Number of deaths due to HIV/AIDS
Situation and trends
Expanded access to antiretroviral therapy (ART) and a declining incidence of HIV infection have led to a steep fall globally in the number of adults and children dying from HIV-related causes. The estimated 1.1 million [940 000–1.3 million] people dying from HIV globally in 2015 were 45% fewer than in 2005 and 26% fewer than in 2010 in spite of a period of substantial population growth in many high burden countries.
Nevertheless, there is no room for complacency. Countries need to live up their commitment to end the AIDS epidemic as a public health threat by 2030 -- a target included in the 2030 Agenda for Sustainable Development adopted by the United Nations General Assembly in September 2015. The immediate challenge is to reach the Fast-Track targets for 2020, as HIV-related deaths are still unacceptably high.
The 2020 tragets include reducing the number of people dying from HIV-related causes to fewer than 500 000. Based on current estimates, this provides an opportunity to prevent over 600 000 deaths per year.
The drop in HIV-related mortality is especially evident in the regions with the greatest burden of HIV infection, including the WHO African Region, home to almost three in four people dying from HIV-related causes in 2015. An estimated 800 000 [650 000–980 000] people died in the African Region from HIV-related causes in 2015, which indicates that mortality has been halved in the past decade.
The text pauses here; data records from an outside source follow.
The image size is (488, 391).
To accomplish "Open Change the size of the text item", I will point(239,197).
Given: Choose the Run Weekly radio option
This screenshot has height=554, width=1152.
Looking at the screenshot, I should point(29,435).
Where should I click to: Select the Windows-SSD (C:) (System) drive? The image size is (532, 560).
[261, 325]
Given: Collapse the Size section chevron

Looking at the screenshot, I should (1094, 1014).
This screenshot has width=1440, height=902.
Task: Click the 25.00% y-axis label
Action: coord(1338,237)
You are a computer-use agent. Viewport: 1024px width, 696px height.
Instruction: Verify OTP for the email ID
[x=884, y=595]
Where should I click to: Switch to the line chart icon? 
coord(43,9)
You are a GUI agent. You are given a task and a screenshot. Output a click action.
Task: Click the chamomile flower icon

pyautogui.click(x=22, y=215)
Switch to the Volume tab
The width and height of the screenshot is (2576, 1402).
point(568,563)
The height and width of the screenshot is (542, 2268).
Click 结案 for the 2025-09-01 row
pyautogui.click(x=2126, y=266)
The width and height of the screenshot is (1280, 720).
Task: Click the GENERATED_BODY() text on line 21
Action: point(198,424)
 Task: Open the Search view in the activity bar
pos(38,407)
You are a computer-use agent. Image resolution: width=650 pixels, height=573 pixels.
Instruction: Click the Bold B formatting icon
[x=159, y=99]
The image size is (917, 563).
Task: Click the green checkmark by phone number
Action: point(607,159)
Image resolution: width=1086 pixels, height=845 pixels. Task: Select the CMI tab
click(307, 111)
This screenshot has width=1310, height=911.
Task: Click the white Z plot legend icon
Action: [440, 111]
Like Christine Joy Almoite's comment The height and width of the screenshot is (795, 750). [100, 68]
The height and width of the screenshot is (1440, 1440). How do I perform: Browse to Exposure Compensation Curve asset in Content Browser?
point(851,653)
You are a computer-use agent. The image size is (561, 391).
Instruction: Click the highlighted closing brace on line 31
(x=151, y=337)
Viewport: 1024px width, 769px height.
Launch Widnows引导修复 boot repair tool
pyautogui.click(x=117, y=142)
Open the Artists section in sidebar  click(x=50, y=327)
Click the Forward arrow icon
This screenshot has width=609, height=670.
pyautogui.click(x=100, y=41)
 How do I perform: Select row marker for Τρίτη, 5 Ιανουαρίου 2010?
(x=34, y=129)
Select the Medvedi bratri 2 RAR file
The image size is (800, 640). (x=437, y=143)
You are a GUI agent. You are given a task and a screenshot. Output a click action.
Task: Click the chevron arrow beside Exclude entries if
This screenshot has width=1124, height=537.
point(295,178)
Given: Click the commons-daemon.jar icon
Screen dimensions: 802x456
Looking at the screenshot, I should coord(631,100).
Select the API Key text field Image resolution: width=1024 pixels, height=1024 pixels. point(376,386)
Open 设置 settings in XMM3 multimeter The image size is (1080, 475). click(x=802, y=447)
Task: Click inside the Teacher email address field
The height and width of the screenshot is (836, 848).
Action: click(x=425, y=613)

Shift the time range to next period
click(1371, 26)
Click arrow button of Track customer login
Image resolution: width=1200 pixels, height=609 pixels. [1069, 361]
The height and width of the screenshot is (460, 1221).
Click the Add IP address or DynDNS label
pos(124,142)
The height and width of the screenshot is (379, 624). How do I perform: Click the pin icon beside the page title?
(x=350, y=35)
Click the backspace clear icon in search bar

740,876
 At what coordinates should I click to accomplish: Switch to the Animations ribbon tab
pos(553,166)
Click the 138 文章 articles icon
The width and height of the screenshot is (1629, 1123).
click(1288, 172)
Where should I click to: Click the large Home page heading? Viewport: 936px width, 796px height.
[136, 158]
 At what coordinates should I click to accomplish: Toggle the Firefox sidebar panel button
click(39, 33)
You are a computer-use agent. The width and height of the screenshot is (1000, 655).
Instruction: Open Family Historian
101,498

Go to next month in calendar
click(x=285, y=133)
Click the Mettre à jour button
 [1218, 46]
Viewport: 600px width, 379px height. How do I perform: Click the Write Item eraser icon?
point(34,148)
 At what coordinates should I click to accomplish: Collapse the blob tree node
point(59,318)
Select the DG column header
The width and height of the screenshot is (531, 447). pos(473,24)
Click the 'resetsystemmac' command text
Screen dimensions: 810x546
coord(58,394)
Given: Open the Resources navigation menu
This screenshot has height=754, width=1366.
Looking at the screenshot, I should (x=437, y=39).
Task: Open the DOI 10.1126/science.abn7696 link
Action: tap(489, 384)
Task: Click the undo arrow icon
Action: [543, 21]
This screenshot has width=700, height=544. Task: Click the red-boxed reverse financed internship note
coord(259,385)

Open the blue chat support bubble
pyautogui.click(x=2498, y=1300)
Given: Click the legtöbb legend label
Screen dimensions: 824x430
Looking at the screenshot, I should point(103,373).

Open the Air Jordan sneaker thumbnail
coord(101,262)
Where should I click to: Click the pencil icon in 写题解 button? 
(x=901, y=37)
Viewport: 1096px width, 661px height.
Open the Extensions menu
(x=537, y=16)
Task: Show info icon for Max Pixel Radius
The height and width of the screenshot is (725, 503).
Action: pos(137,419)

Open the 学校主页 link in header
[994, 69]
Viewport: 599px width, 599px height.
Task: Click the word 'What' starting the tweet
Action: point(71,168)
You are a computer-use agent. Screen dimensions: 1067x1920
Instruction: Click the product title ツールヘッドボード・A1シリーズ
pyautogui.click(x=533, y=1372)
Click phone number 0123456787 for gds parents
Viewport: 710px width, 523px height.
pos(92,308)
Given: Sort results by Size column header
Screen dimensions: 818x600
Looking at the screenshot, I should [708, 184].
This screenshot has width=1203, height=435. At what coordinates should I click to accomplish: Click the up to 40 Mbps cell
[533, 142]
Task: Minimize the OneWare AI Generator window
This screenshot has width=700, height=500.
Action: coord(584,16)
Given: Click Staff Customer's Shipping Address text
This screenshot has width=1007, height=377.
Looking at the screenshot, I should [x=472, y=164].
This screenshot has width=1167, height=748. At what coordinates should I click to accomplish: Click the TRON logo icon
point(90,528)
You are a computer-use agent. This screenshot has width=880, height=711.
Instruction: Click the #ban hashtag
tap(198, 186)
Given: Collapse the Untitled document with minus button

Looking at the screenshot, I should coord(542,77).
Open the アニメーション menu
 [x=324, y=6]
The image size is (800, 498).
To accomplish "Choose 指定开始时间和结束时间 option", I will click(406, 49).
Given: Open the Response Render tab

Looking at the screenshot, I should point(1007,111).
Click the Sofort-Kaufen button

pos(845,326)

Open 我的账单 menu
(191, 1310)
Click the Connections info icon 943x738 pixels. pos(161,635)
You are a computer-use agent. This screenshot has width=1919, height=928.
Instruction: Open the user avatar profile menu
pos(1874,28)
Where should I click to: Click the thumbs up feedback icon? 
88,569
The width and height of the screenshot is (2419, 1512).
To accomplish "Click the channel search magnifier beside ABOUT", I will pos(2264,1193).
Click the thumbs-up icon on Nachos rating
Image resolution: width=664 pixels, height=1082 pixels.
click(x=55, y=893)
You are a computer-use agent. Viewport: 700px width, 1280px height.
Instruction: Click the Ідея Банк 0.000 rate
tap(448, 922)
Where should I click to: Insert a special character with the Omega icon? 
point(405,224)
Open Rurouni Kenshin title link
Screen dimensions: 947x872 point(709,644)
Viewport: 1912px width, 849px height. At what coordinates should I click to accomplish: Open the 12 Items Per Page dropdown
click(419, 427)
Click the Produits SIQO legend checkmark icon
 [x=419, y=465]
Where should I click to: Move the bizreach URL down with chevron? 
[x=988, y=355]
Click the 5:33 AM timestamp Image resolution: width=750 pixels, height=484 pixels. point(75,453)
In the region of Americas the HIV-related mortality dropped about 36% since 2005 to 62 000 [54 000–72 000] in 2015. Since ART came available in the mid-2000s, HIV related deaths declined both by 37% to 130 000 [110 000–150 000] in South-East-Asia region and 32% to 44 000 [31 000–69 000] in Western Pacific Region in 2015. An opposite trend played out the European Region, where the rate of AIDS-deaths increased about 16% between 2005 and 2015 from 48 000 [41 000–55 000] up to 56 000 [48 000–64 000]. The trend in the Eastern Mediterranean Region is even worse, rising from 7 900 [5700–10 000] to 15 000 [11 000–23 000], an increase of more than 95%.